There are many common misconceptions when it comes to manipulation or “adjustment” (chiropractic language) of the neck. If you watched my recent video you saw and probably heard what are known as cavitations or the “pops” to the joints of the neck. This type of treatment is surely not for everyone, but with the right type of patient the results can be significant. I will leave it up to the physical therapist and their clinical exam to deem who would benefit, but what I want to accomplish with this blog post is to shed some light on some common misconceptions of manipulation so that if you are one of those patient’s that will benefit, you have the confidence to seek treatment.

First misconception, “I don’t want you to hurt my neck.” This is far from concern for the provider, but an understandable perception from the patient’s point of view. First of all, I believe it is the speed of the movement that scares people. Let me explain the benefits of a quick technique. The average duration of this technique has been shown to be around 200 ms. This speed allows the technique to occur faster than the surrounding muscles can activate. This is important because other techniques performed at slower speeds are limited in effectiveness because of muscle guarding. So this speed is crucial as it allows a physiological change to the joint and surrounding structures. The second fear may come from the neck being a high real estate area. This is true, but the manipulation is done in a very safe range and no structure in the neck is even close to being stressed beyond what would normally occur with daily neck movements. One study notes the manipulation only puts the vascular structures of the neck at 6% strain when compared to resting. Rotating the neck to the left and right places these same structures on 13% stress. This means looking out your car window may be riskier than a manipulation.

Second misconception, “I thought only chiropractors did manipulation.” This one is also an understandable misconception. Chiropractic care does often times include a manipulation or “adjustment” as they refer to it. Physical therapists have been performing manipulation for decades and it is a crucial part of our curriculum/education while going through physical therapy school. As a physical therapist the focus of treatment is to correct a movement dysfunction using the most evidence based approaches.
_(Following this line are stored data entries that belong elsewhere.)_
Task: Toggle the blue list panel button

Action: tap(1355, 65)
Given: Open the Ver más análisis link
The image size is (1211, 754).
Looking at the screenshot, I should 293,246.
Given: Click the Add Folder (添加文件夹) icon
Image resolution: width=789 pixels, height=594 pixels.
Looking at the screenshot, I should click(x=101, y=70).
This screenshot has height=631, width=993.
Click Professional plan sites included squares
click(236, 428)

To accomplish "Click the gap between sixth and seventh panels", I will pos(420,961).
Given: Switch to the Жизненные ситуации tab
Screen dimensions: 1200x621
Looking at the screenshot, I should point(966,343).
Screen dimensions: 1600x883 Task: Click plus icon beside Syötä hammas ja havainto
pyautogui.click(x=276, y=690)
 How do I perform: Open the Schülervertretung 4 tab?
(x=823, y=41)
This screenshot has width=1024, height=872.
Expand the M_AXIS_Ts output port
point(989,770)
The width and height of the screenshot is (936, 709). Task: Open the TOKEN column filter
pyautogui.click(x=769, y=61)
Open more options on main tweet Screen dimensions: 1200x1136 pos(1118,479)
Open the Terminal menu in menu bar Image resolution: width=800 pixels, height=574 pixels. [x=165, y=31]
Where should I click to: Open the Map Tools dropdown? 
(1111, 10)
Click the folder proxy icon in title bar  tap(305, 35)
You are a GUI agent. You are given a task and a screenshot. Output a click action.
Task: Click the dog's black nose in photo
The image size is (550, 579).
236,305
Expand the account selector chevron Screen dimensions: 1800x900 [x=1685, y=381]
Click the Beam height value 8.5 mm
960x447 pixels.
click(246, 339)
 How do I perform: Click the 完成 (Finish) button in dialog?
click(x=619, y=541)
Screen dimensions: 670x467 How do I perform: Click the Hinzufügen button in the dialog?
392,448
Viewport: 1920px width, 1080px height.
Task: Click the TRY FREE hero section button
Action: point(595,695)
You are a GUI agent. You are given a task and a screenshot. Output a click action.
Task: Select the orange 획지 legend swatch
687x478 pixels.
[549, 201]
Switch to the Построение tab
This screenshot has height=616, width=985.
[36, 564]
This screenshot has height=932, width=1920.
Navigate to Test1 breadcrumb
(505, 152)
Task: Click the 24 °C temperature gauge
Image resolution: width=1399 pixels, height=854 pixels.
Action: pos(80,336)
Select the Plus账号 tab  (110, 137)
This particular manipulation treatment is within a broader group of treatments known as manual therapy techniques or “hands on.” One study looked at the effectiveness of this approach on headaches and within 6 weeks 76% of the patient’s reported at least 50% reduction in pain and at the 12 month follow up their medication intake had reduced by nearly 100%. With evidence like this it is crucial that we as providers are implementing this type of care into our practice in conjunction with other evidence based approaches.

My hope is this answered some questions for you or at least reduced the fear associated with a technique like this. If you could wake up in 6 weeks and have at minimum a 50% reduction in your headache pain and in one year be free of medication, would you do it?